Text body
Text formats
- For text mark-ups, please primarily use italics. Avoid bold type and underlining wherever possible. Do not use CAPITAL LETTERS!
- Titles of works quoted in the text (literature, pieces of music, films) are usually italicised and are without inverted commas:
Goethe’s Faust; Plato’s Republic; Mozart’s Zauberfloete; Coppola’s The Godfather
- Titles of works reproduced in non-Latin script are not italicised:
Plato’s Пολιτεία
- The same applies to foreign language terms. These are usually italicised, except for terms in non-Latin script:
frontier; la terreur; polis
but: πόλις
- Foreign language names of institutions and associations are also italicised:
Quai d’Orsay; Città del Vaticano
- Double quotes can be used to relativise and problematise terms or to create distance:
the “Third Reich”; “ethnic cleansing”; the “weaker” sex
- In the case of additional special mark-ups (e.g. in text editions), please check with the publisher.
Numbers
- Numbers comprising one or two syllables are usually written out in full in the body of the text. This applies particularly to proper names:
She had five children.
the Second World War
- Numbers of one or two syllables are written in numerals when they are directly related to a number of three or more syllables or when the number and its associated noun (e.g. in an analysis or evaluation) constitute the actual statement:
Out of 1,000 wishes, 795 came true.
a bicycle with 3 wheels; a snake with 5 heads
- Numbers (except years) with more than three numerals must have a dot in German, Italian, French etc. texts, and a comma in English texts:
German, Italian, French: 7,45; 1.564,90
English: 7.45; 1,564.90
- Decimal places are separated in German, Italian, French etc. texts with a comma, in English with a dot:
German, Italian, French: 7,45; 1.564,90
English: 7.45; 1,564.90
From-to numbers
- From-to numbers should be given in full. Exceptions are possible in the case of consecutive years, and within tables and graphics to save space:
1945–1963; 56–59; 2.476–2.493
only with consecutive years: 1945/46
only in tables and graphics: 1945–63
- Instead of an en-dash, a from-to formulation can be used in the text body, but mixed forms are not permitted:
not: from 1945–1963
but: from 1945 to 1963; 1945–1963
Measures and currencies
- The abbreviation of common measures, weights, currencies and the percent sign is permitted in connection with numerical data – even in the body of the text – but it is not compulsory (please pay attention to consistency!).

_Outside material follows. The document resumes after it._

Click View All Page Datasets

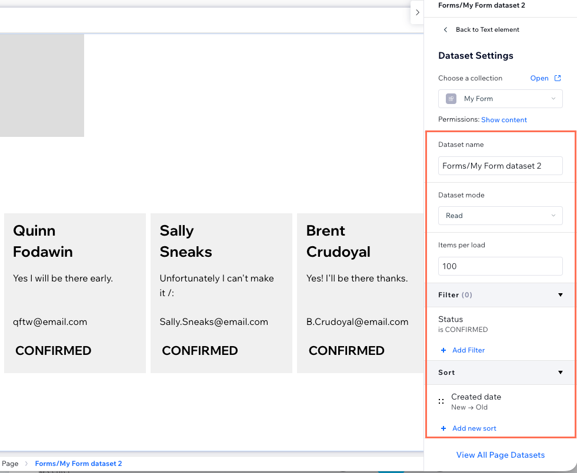coord(500,455)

- The figures in front of abbreviated measures, weights, currencies, percents etc. are not written out:
not: five km
but: 5 km; 5 kilometres; five kilometres
Dates
- Please write out in full the names of the months in the body of the text. In footnotes, tables and graphics the abbreviated form may be used:
text body: 10 December 1723
alternative in footnotes, tables and graphics: 10.12.1723
- Decades are usually given in numbers. In the body of the text they may also be written out, but please be consistent:
the 1970s
alternative in the text body: the seventies
- The word “century” is not abbreviated (except in tables and graphics).
Quotations
- All quotations need to be referenced. The reference is given in a footnote, not in the text, and without the addition of “cf.“ etc.
- Please mark longer quotations by indenting them as a separate text block. In this case, omit the quotation marks.

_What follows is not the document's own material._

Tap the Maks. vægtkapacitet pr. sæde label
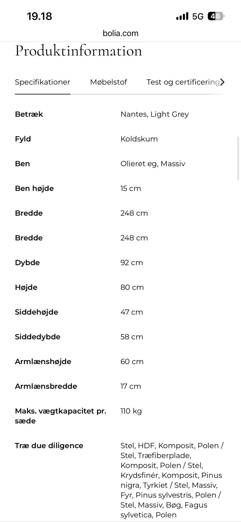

- When quoting within a quotation, please use single quotation marks unless the quotation is indented (see above) – then use double quotation marks for quoting within a quotation.
- Omissions in quotes: please use as ellipsis three dots in square brackets […]. There is a space before and after an ellipsis that replaces a whole word. If the ellipsis only replaces a part of a word, there is no space. As a rule, there is no ellipsis at the beginning and end of a quotation.

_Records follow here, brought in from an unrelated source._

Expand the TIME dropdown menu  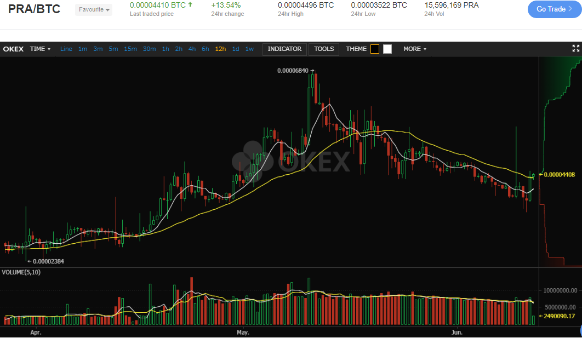click(40, 49)
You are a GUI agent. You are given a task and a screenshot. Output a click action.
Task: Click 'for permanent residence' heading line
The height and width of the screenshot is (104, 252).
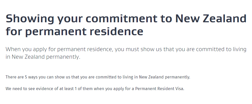coord(74,31)
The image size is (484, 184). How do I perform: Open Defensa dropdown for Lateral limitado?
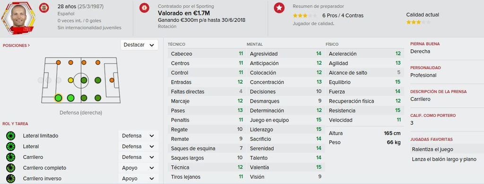[138, 136]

- Insertions, amendments, comments and grammatical adjustments are likewise in square brackets:
[sic!]
[author’s italics]
- Full stops, question marks and exclamation marks are placed before the closing inverted commas if they are part of the quotation. No full stop is then placed after the inverted commas:
“Let‘s save the planet!” That was her most fervent wish.
- If you are quoting only part of a sentence, the punctuation will follow the quotation marks.
Her most fervent wish was to “save the planet”.
- Commas and semicolons are always placed after the closing inverted commas:
“I dreamed”, she said, “that we would save the planet.”
- In quotations, the original spelling and punctuation is retained, while the typography (font style and size, type of text mark-up) is usually not.
Footnotes
- Footnote numbers appear after the punctuation of the phrase or clause to which the note refers, except if the footnote refers exclusively to the last word before the punctuation.
- During the layout process, the footnote count is set so that each main chapter of a monograph and each contribution of an edited volume begins with footnote 1. If you do not want this, please indicate this when submitting your manuscript.
- If the first footnote of a contribution contains general information (e.g. an acknowledgement, a dedication or a reference to the underlying discourse), it is inserted as an asterisked footnote at the end of the main title.
- The footnote text begins with a capital letter and ends with a full stop.